EXCERPT PROVIDED →
▬▬▬
Shopify helps Facebook’s Libra frontman David Marcus

PayPal quits Libra cryptocurrency project

We’re better off without you, the Libra Association’s head of policy said after PayPal withdrew from Facebook’s controversial stablecoin project

In a scathing statement, the Libra Association said goodbye and good riddance to PayPal after the payments firm withdrew from the group on October 4.

“It requires a certain boldness and fortitude to take on an endeavor as ambitious as Libra,” Dante Disparte, the association’s head of policy and communications, told Modern Consensus in an email. 

Calling the project “a generational opportunity to get things right and improve financial inclusion,” he warned that, “[t]he journey will be long and challenging.” 

Disparte added that “[c]ommitment to that mission is more important to us than anything else.”

That is why, he said, “[w]e’re better off knowing about this lack of commitment now, rather than later.”


Serious Doubts

The Libra Association was founded by Facebook. It has been trying to launch a stablecoin that would act as a global digital currency for anyone including the 2.7 billion users of its Messenger, WhatsApp, and Instagram products. Members of the Libra Association have committed to paying $10 million to buy in. That gets them an equal vote in the management of the cryptocurrency.

Facebook’s Calibra wallet division will be the social media giant’s voting member. That division’s president, David Marcus, is Facebook’s front man on the project. He is also a former president of PayPal.

Based on blockchain technology, the Libra coin is intended to be a digital currency backed by a basket of mixed fiat currencies, more than half of it the U.S. dollar. Libra Association members will also share in the interest earned by this bundle of cash.

The cryptocurrency plan has garnered a huge amount of criticism in the U.S., Europe, and farther afield. This is because of the private currency’s potential to be able to move global financial markets if it is widely adopted internationally. It is also because of Facebook’s atrocious reputation on protecting users’ data privacy.

Reports citing anonymous sources said on October 2 that Mastercard and Visa are also considering dropping out.

PayPal plays nice

“PayPal has made the decision to forgo further participation in the Libra Association at this time,” Amanda Miller, PayPal’s senior director, corporate communications, told Modern Consensus in an emailed statement.

Calling Facebook “a longstanding and valued strategic partner,” Miller’s statement also left the door open for PayPal to rejoin the group.
▬▬▬
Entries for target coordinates
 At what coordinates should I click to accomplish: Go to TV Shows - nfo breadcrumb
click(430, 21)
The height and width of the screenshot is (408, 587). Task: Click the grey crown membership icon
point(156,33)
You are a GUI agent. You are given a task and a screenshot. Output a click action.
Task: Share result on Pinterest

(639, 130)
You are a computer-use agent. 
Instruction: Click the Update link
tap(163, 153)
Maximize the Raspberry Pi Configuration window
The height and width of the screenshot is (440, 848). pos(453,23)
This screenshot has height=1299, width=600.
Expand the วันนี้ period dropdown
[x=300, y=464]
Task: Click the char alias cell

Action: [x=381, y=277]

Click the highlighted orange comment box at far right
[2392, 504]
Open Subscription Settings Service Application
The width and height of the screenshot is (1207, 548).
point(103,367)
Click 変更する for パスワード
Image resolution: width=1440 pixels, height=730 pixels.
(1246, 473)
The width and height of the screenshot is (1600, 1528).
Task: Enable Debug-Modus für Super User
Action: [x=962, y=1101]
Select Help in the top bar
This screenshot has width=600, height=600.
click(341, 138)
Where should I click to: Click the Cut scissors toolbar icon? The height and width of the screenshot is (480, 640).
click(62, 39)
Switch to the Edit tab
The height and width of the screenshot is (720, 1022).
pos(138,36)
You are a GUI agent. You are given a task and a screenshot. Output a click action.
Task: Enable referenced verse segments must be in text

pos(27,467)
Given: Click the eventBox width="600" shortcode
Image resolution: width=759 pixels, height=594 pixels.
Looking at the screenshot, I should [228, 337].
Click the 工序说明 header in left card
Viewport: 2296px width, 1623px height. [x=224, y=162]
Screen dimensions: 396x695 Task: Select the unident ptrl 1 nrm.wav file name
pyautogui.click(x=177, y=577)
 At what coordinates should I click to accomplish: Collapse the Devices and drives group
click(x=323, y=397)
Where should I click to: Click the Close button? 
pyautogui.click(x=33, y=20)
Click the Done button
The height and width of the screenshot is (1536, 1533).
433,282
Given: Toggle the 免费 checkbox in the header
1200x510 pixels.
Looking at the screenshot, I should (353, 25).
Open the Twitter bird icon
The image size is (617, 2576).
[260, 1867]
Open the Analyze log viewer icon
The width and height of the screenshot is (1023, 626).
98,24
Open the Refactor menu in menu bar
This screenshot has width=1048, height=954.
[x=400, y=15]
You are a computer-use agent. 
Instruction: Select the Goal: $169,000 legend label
▬▬▬
WORK INSTRUCTIONS →
(1) Could you echo the passage of the PayPal and Libra article word for word, starting at "Disparte added that" and ending at "president of PayPal."?
(2) What comes next in the article on PayPal's exit from the Libra project? Continue it from the point where it stops.
These records have no connection to the article about PayPal leaving Libra.

OUTPUTS FOR THE TASKS →
(1)
Disparte added that “[c]ommitment to that mission is more important to us than anything else.”

That is why, he said, “[w]e’re better off knowing about this lack of commitment now, rather than later.”


Serious Doubts

The Libra Association was founded by Facebook. It has been trying to launch a stablecoin that would act as a global digital currency for anyone including the 2.7 billion users of its Messenger, WhatsApp, and Instagram products. Members of the Libra Association have committed to paying $10 million to buy in. That gets them an equal vote in the management of the cryptocurrency.

Facebook’s Calibra wallet division will be the social media giant’s voting member. That division’s president, David Marcus, is Facebook’s front man on the project. He is also a former president of PayPal.

(2)
The company “remain[s] supportive of Libra’s aspirations and look[s] forward to continued dialogue on ways to work together in the future,” she noted.

She added that PayPal intends to continue focusing on its “existing mission” and will “strive to democratize access to financial services for underserved populations.”

Lofty public goals

That latter group is a key focus of the stablecoin, the Libra Association claims.

Libra is “[t]he type of change that will reconfigure the financial system to be tilted towards people, not the institutions serving them,” Disparte said.

“That is a journey, not a destination,” Disparte told Modern Consensus in an email before PayPal announced its withdrawal. “[E]ach organization that started this journey will have to make its own assessment of the risks and rewards of being committed to seeing through the change that Libra promises.”

He added that the association’s goal was nothing less than “[b]uilding a modern, low-friction, high-security payment network that can empower billions of financially underserved people.”

The third paragraph in the Libra whitepaper points to the unbanked poor as a key market.

Noting that high-tech communications are now accessible on a $40 smartphone, the whitepaper said, “[t]his connectivity has driven economic empowerment by enabling more people to access the financial ecosystem… Despite this progress, large swaths of the world’s population are still left behind—1.7 billion adults globally remain outside of the financial system with no access to a traditional bank, even though one billion have a mobile phone and nearly half a billion have internet access.”

This story was updated on October 4 at 7:50 p.m. to include the Libra Association’s response to PayPal’s withdrawal.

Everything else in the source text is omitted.